Acemoglu fears this combination — overhyped technology and underwhelming results — could lock economies into a dangerous “halfway” zone: not human-centered innovation, but costly and unproductive automation.


The Klarna Lesson: When AI Backfires

Swedish fintech firm Klarna became a cautionary tale after it tried to replace customer service staff with AI chatbots.
Within 18 months, the company reversed course amid widespread customer complaints. CEO Sebastian Siemiatkowski later admitted the cost-cutting effort “went too far,” damaging service quality and trust.

Other industries have experienced similar missteps.
Self-checkout kiosks, once hailed as retail’s future, now dominate supermarkets — appearing in 99% of U.S. grocery stores by 2024. But while they reduced labor costs, they also led to massive job losses: nearly 300,000 U.S. cashiers disappeared between 2019 and 2023.

Meanwhile, theft and maintenance costs have forced retailers like Target and Walmart to scale back the technology. Customer frustration remains high — and according to the Food Industry Association, self-checkout usage actually fell from 44% to 36% of U.S. grocery transactions last year.


“So-So AI” in the Corporate World

Acemoglu points to growing evidence that AI is often producing disappointing returns.
An MIT-linked study found that 95% of AI pilot projects launched by corporations yielded no measurable productivity improvement.

In many cases, companies invested heavily in automation systems that were not ready for complex, real-world workflows — eroding efficiency rather than improving it.


Beyond the Hype: The Limits of Current AI

Despite progress in reducing so-called “hallucinations,” AI systems still make factual and logical errors that limit their reliability.
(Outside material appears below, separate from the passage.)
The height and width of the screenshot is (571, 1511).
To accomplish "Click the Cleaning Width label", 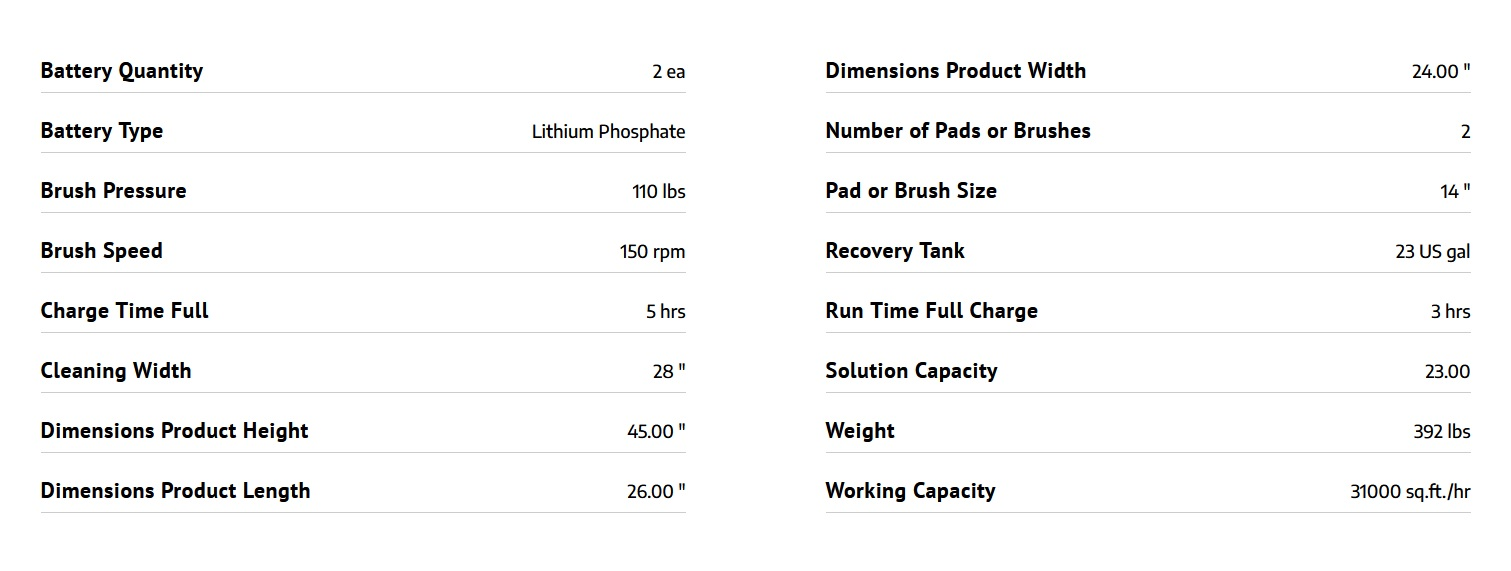I will tap(115, 371).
Many researchers argue that the current architecture of AI models lacks true reasoning and continuous learning capabilities.

Simply feeding models more data will not solve this — a point Acemoglu and other experts stress repeatedly. Real breakthroughs, they say, will require a new generation of AI systems built to complement, not replace, human expertise.

Meanwhile, tech vendors continue to market thousands of “AI agents” promising revolutionary results. Yet consultancy Gartner estimates that of these, only about 130 products are genuinely capable of autonomous work.


“The Problem Isn’t AI — It’s How We Use It”

According to Kristina McElheran, an economics professor at the University of Toronto, the real issue lies in implementation, not in the technology itself.

“AI’s limitations are less about code and more about context — tax systems, labor laws, management decisions,” McElheran said. “If those frameworks are flawed, automation will always be ‘so-so.’”

McElheran, along with Stanford economist Erik Brynjolfsson, found that companies adopting AI often suffer a short-term productivity dip, before rebounding once they refine workflows and retrain staff — a pattern they describe as the J-curve effect.


Acemoglu’s Advice: “Augment, Don’t Replace Humans”

Acemoglu urges executives to slow down and rethink what kind of automation they actually need.

“No worthwhile technology can just be sprinkled over a business like pepper,” he said. “Think about what’s special about your company and your workforce — and use technology to amplify that, not to replace it.”

He warns that the obsession with cutting costs through AI risks not only stagnating productivity but also eroding the dignity of work itself.